Well, a World Bank report recently named Rwanda as the country that had done most in the world to make it easy to do business there. Kagame is trying really hard to attract investors and find a new role for the country. But it’s hard to see how you can ever recover from a genocide in which nearly a million people died.
This one sounds jollier – African Dances by Geoffrey Gorer.

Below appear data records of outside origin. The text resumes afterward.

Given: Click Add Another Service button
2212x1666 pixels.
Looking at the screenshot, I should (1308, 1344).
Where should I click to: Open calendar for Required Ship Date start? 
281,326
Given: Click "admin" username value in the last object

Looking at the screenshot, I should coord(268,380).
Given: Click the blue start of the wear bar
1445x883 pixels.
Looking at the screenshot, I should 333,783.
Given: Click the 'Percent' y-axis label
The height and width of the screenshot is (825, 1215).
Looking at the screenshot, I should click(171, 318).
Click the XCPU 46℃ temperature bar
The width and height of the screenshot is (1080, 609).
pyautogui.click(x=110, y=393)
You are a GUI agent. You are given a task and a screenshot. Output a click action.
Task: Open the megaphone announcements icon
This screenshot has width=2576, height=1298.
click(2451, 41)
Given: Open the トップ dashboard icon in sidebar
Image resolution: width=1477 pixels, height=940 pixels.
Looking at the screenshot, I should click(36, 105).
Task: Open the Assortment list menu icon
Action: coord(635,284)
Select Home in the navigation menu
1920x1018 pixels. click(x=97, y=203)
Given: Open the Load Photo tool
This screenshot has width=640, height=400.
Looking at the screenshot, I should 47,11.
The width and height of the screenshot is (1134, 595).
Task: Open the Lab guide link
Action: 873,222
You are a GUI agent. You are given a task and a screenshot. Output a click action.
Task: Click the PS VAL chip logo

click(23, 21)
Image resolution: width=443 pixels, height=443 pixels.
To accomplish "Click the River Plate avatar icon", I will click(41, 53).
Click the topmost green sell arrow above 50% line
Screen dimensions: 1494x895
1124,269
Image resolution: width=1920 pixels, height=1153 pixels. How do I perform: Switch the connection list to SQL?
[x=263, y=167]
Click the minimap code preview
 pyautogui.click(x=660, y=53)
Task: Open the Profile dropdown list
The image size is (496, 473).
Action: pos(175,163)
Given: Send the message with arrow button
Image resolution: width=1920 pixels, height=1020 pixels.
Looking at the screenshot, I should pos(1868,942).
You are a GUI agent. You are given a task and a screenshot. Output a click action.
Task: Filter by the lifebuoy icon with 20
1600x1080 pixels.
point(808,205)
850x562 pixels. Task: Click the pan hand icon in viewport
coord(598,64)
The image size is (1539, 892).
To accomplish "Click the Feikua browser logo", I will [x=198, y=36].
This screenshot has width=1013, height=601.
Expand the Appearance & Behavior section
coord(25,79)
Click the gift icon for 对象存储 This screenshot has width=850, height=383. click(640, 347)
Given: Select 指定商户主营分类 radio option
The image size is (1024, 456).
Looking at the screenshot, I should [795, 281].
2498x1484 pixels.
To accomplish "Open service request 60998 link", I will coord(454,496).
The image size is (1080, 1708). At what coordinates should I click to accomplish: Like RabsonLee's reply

The longer you spend travelling and writing about Africa, the more you appreciate that many of today’s problems have colonial roots and that the scarring goes deeper than you once thought. You start to notice the difference in the colonial legacies left by withdrawing powers. This book was first published in 1935 and is about a young anthropologist, Geoffrey Gorer, and an African-American ballet dancer called Feral Benga on a trip across West Africa to study the native dances. They start in Senegal and head east. It’s a kind of road trip, and the dances only play a small part in the book. It’s very much about the conditions Gorer finds as he crosses the various borders, the divide between blacks and the whites, the difference between the English and the French speaking colonies. He finds the subjects in French colonies to be fearful and cowed – farmers in the field stand to salute as they drive past – and he meets French officials who never leave their little areas and are hugely contemptuous and arrogant. He finds, to my surprise and, I think, to his as well, that the British administrators are better informed, more humane, and have a better grasp of the region. It’s very much his own perspective, but it’s a fresh and interesting one, even if the language of the time jars a bit. It’s always difficult reading references to ‘negroes’ without wincing.